2018-06-13 21:29:55[UPDATES]

June 13th, 2018 VOL.2


Belt & Road initiative encourages global content exchanges

By Liza Li(Shanghai Daily)


The 24th Shanghai TV Festival has launched the Belt and Road Pavilion for the first time this year, inviting TV institutions from home and abroad to promote TV content and cultural exchange.


As part of the International Film and TV Market sector, the Belt and Road Pavilion will host international TV program presentations and global buyers meetings. It will also provide a diverse range of flexible, interactive content platforms for TV institutions from different countries to do cultural exchange and cooperation.


Five presentations were hosted yesterday at Shanghai Exhibition Center, six will take place throughout today and three more will be organized tomorrow.


Companies from home and abroad presented their business profile, latest products and overseas promotions.


Fiona Liu from Inlook Media introduced the company’s history, products and strategies.


Inlook Media invests strongly each year to make excellent films and television works,  such as “The Legend ofJade Sword”, “Prenuptial Agreement” and “Too Goodto be Married”. The latter is its latest contemporary urban TV drama and is slated for broadcast this year.

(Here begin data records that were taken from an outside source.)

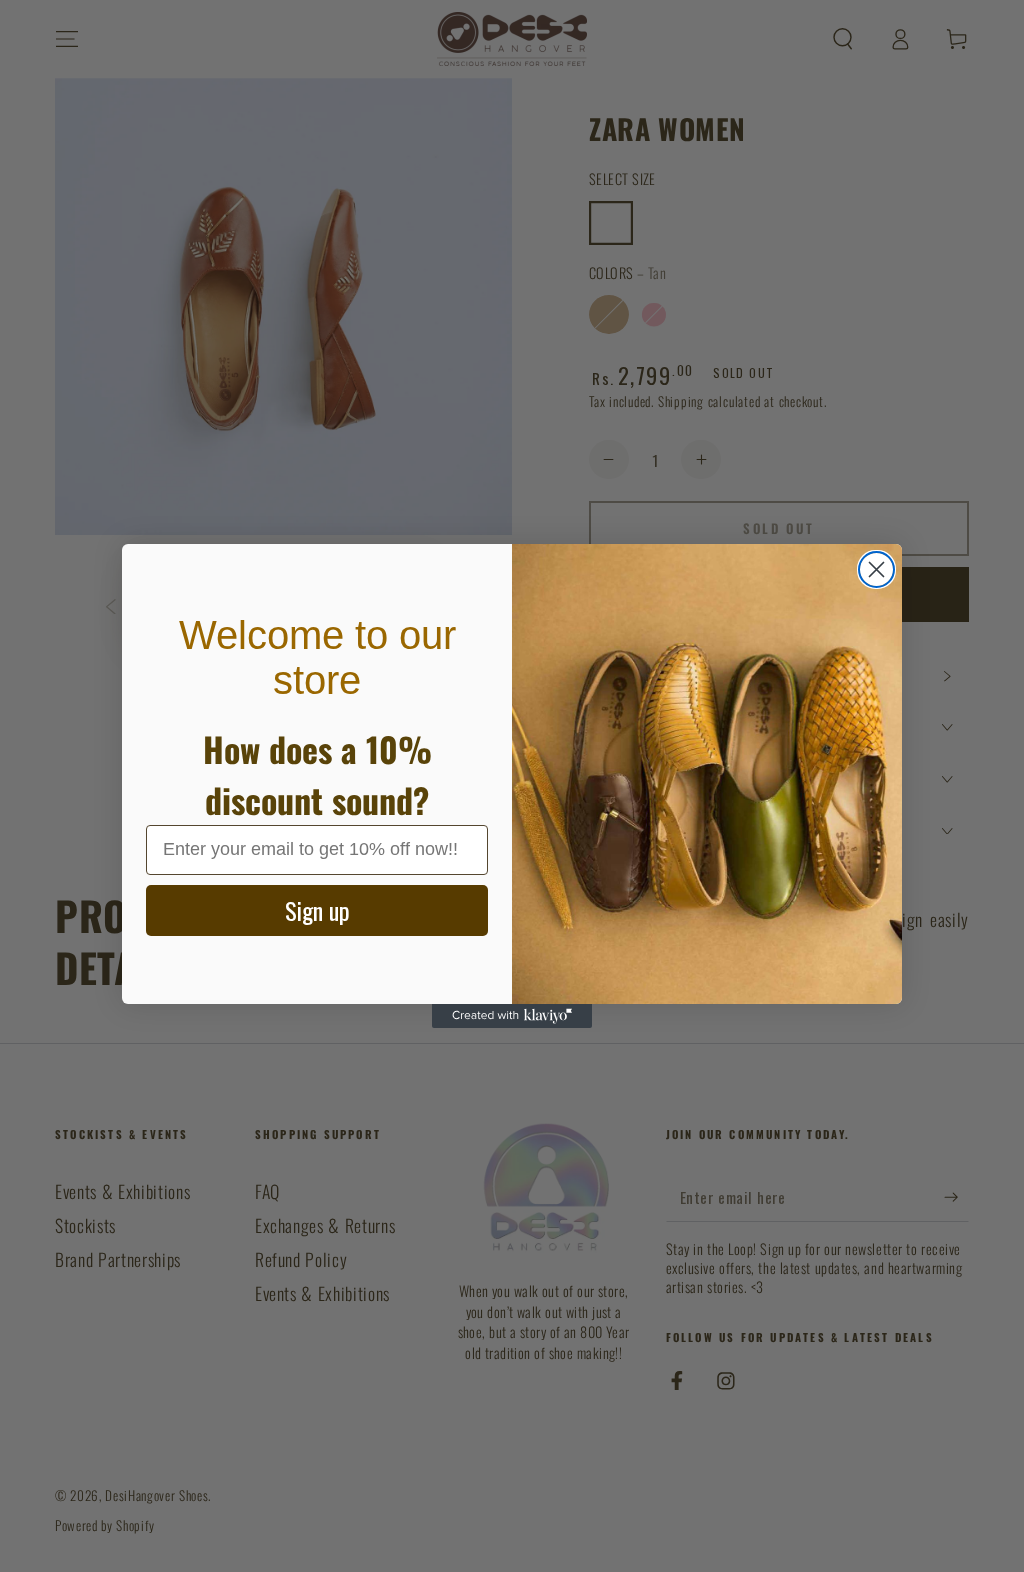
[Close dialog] (876, 569)
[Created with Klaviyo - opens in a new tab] (512, 1016)
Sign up (317, 910)
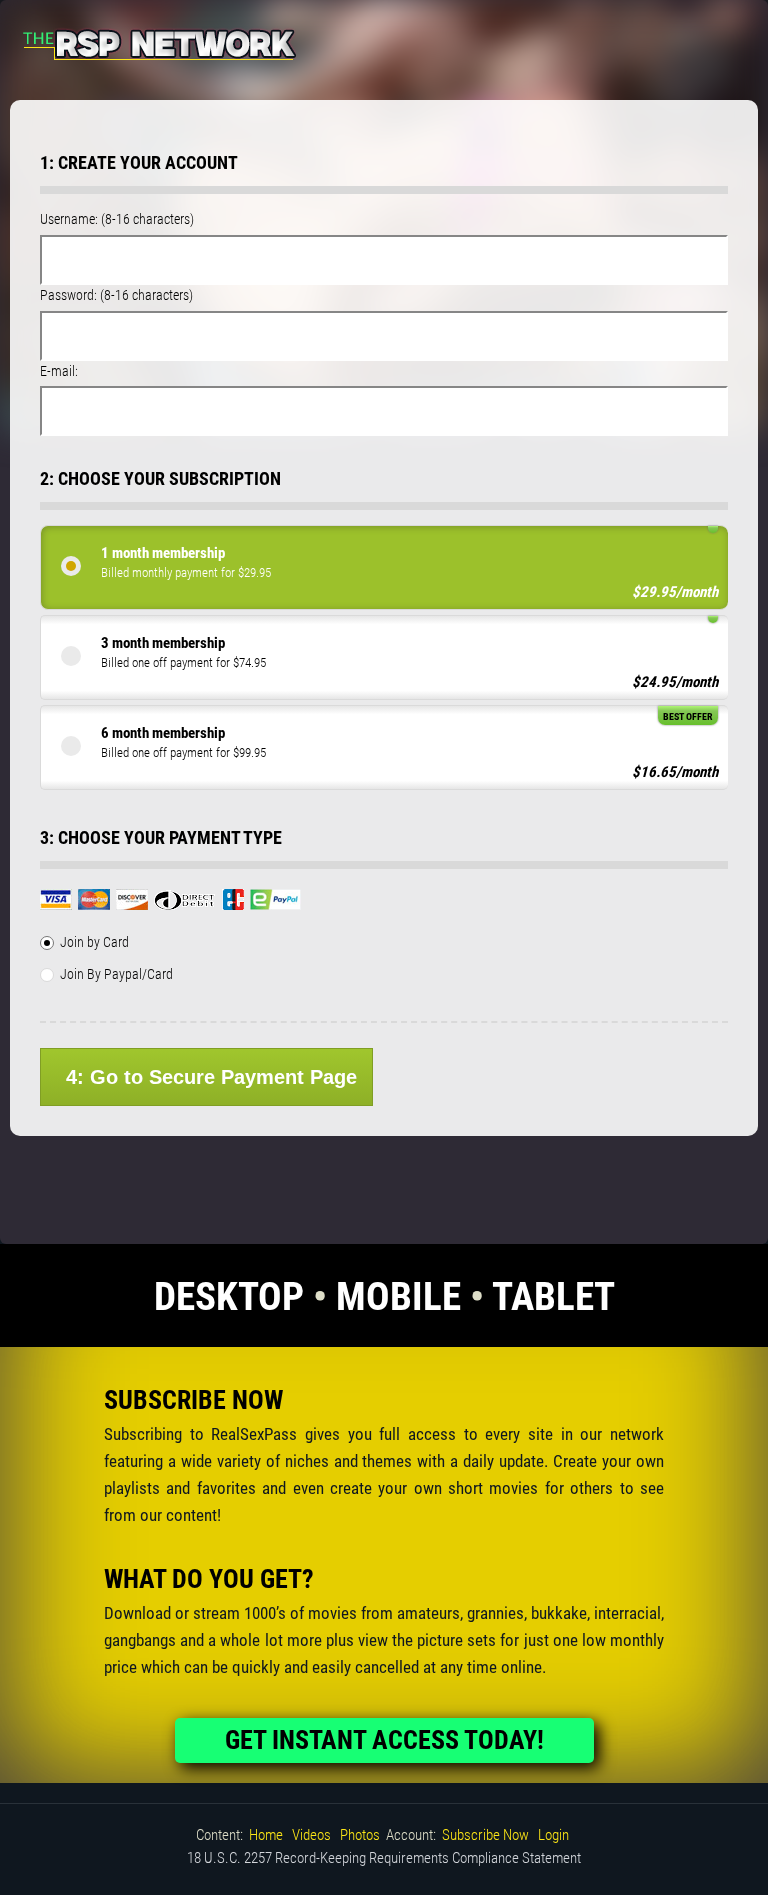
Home (266, 1835)
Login (553, 1835)
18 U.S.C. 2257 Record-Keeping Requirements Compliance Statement (384, 1858)
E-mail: (59, 371)
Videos (311, 1835)
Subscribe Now (485, 1835)
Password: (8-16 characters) (116, 295)
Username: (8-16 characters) (117, 219)
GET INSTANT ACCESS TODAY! (384, 1740)
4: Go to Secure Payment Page (211, 1077)
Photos (360, 1835)
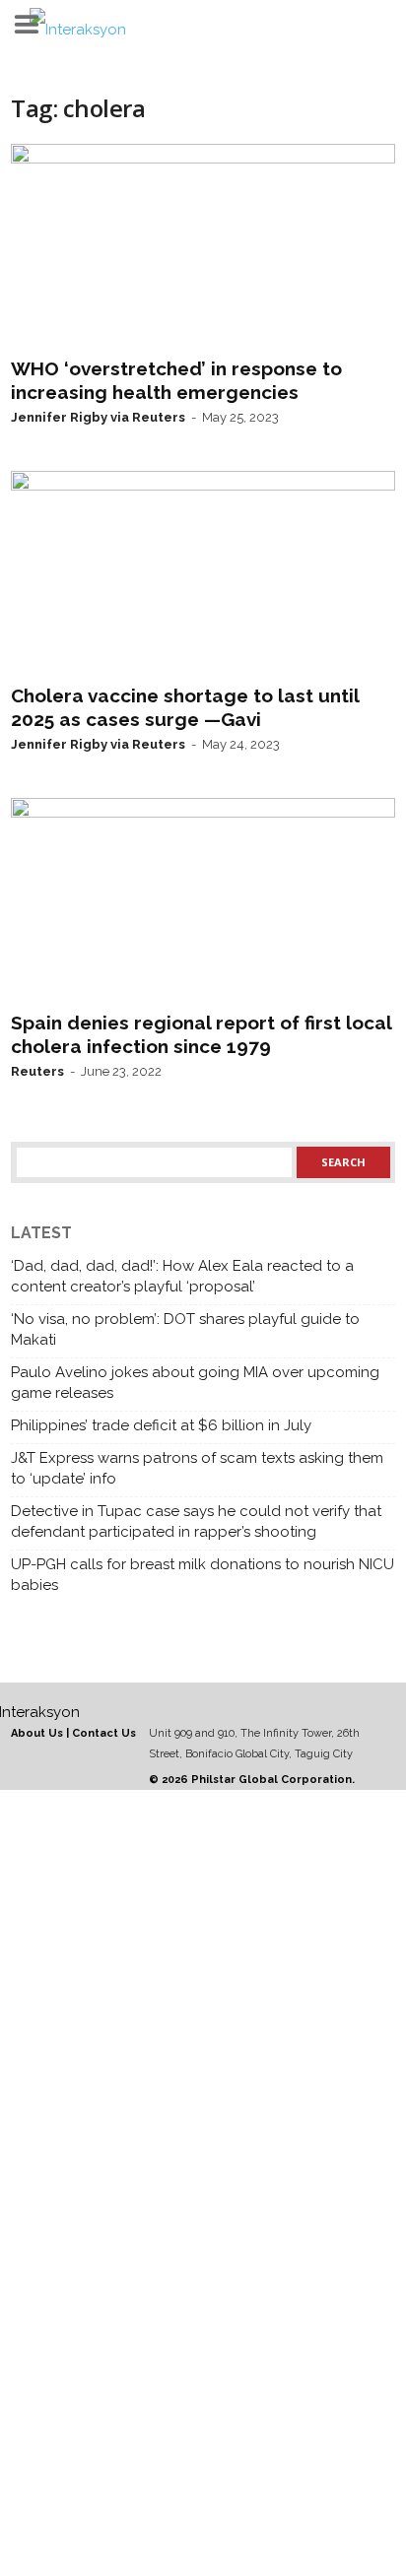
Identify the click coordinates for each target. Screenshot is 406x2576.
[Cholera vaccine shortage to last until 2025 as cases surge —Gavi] (203, 573)
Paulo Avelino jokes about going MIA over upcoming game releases (195, 1382)
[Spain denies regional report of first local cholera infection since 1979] (203, 900)
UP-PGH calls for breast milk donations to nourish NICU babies (202, 1574)
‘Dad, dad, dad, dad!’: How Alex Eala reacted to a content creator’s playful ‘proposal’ (182, 1276)
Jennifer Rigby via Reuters (98, 417)
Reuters (37, 1071)
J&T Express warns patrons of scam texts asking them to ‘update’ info (197, 1468)
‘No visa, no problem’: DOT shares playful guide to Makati (185, 1329)
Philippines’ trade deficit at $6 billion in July (161, 1425)
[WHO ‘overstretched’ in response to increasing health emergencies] (203, 246)
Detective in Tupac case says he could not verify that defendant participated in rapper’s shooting (196, 1521)
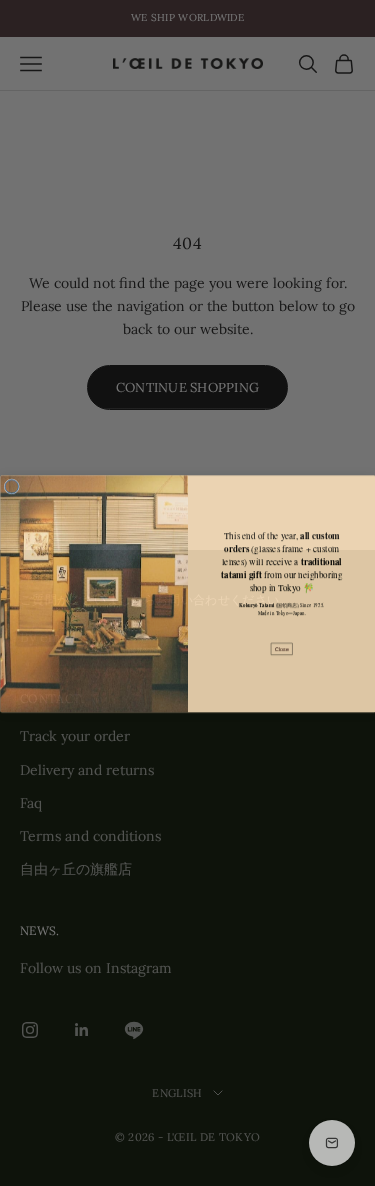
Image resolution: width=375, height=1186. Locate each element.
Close (282, 648)
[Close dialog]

The company also exports domestic TV series to Japan, Korea, Thailand, Vietnam and North America.


“In recent years, Inlook Media has increased efforts to respond to the call of the State Administration of Radio, Film and Television (SARFT) by implementing the ‘going out’ strategy of Chinese culture, expanding its influence and increasing exports,”Liu said.


The Shanghai New Culture Media Group brought promising TV series productions to the pavilion, such as costume dramas“XuanYuan Sword”and“Chinese Paladin 4”and urban dramas“Sweet Love”and“Dear Designer.”


“We should always think calmly and operate passionately, fully understanding the advantages and disadvantages of TV development and adjust strategies in a timely manner, so drama development is the best in the world,”said Jiang Hanqiao from Shanghai New Culture Media Group.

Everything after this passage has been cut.